▶ Assigned task A: According to the video description, which Claude model does Lipsky use by default for most work?
▶ Assigned task B: Say whether each statement agrees with the video description, answering yes or no and quoting the words that decide it: (i) Gemini Architect adds theme switching to Google Gemini. (ii) Lipsky fixed the stubborn CSS targeting issue by switching to Opus. (iii) Lipsky describes the desired feature by voice dictation through Whisper Flow.

▶ Excerpt provided:
---

Descriptions:
Paul J. Lipsky walks through the complete process of building a Chrome extension using Claude’s desktop co-work mode — demonstrating that the workflow is accessible even to someone with zero prior coding experience. The video opens by showcasing Gemini Architect, a fully functional extension Lipsky built that adds a drag-and-drop folder system, full conversation copying, keyboard shortcuts, and theme switching to Google Gemini, before pivoting to guide viewers through building a new extension from scratch.
The tutorial covers the full development loop: creating a local project folder in Claude’s desktop app, using voice dictation via Whisper Flow to describe the desired feature (a ChatGPT focus mode that strips away UI distractions), iterating on failures by uploading screenshots for visual debugging, and reloading the unpacked extension in Chrome without manual file management. Lipsky also explains his model strategy — defaulting to Claude Sonnet for most work and escalating to Opus only when Sonnet gets stuck — and demonstrates how installing the Claude Chrome extension gives the desktop app direct browser access to inspect live DOM elements, which resolved a stubborn CSS targeting issue without needing to switch models.
The key advantage highlighted throughout is that Claude co-work writes and updates files directly in the local project folder, eliminating the download-delete-replace cycle that made iterating on extensions painful when using Gemini’s web interface.

---

▶ Information supplied:
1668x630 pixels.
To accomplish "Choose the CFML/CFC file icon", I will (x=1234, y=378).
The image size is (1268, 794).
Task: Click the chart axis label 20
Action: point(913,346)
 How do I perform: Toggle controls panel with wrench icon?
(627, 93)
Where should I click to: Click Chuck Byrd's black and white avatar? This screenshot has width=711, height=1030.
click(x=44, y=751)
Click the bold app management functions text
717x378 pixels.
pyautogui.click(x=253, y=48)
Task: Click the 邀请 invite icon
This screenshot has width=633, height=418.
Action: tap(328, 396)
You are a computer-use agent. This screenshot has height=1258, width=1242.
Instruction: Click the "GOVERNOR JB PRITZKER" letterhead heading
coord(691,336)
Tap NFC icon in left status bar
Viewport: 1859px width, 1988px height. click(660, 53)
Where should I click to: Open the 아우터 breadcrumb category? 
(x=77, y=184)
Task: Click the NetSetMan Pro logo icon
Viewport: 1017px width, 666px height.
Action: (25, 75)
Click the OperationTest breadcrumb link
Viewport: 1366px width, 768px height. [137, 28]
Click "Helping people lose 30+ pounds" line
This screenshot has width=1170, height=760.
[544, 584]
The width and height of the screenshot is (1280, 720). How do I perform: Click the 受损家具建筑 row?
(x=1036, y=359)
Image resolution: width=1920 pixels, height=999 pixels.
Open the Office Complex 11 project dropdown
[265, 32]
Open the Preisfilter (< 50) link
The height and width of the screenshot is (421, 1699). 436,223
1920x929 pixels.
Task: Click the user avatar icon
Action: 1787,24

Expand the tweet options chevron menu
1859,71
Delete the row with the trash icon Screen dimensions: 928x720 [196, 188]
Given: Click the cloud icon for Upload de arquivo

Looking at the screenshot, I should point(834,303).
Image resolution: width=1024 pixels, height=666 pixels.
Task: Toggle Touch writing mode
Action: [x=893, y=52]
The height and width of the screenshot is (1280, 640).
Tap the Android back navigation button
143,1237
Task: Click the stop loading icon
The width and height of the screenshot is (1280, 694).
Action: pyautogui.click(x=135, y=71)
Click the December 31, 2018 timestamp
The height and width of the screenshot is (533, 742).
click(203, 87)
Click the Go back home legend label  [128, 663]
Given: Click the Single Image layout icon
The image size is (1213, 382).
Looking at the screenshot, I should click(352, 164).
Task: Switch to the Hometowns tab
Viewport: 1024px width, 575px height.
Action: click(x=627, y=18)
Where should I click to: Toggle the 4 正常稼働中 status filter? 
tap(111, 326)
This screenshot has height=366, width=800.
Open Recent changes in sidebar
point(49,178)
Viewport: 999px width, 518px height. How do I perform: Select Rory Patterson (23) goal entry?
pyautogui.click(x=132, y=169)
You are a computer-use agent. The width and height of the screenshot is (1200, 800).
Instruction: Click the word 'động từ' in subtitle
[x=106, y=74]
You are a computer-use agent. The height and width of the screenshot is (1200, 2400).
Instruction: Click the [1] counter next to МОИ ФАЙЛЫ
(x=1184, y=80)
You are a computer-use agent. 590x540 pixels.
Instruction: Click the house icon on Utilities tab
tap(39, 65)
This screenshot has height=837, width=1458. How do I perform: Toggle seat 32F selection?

---

▶ Response A: Claude Sonnet

▶ Response B:
(i) Yes: "adds a drag-and-drop folder system, full conversation copying, keyboard shortcuts, and theme switching to Google Gemini"
(ii) No: "which resolved a stubborn CSS targeting issue without needing to switch models"
(iii) Yes: "using voice dictation via Whisper Flow to describe the desired feature"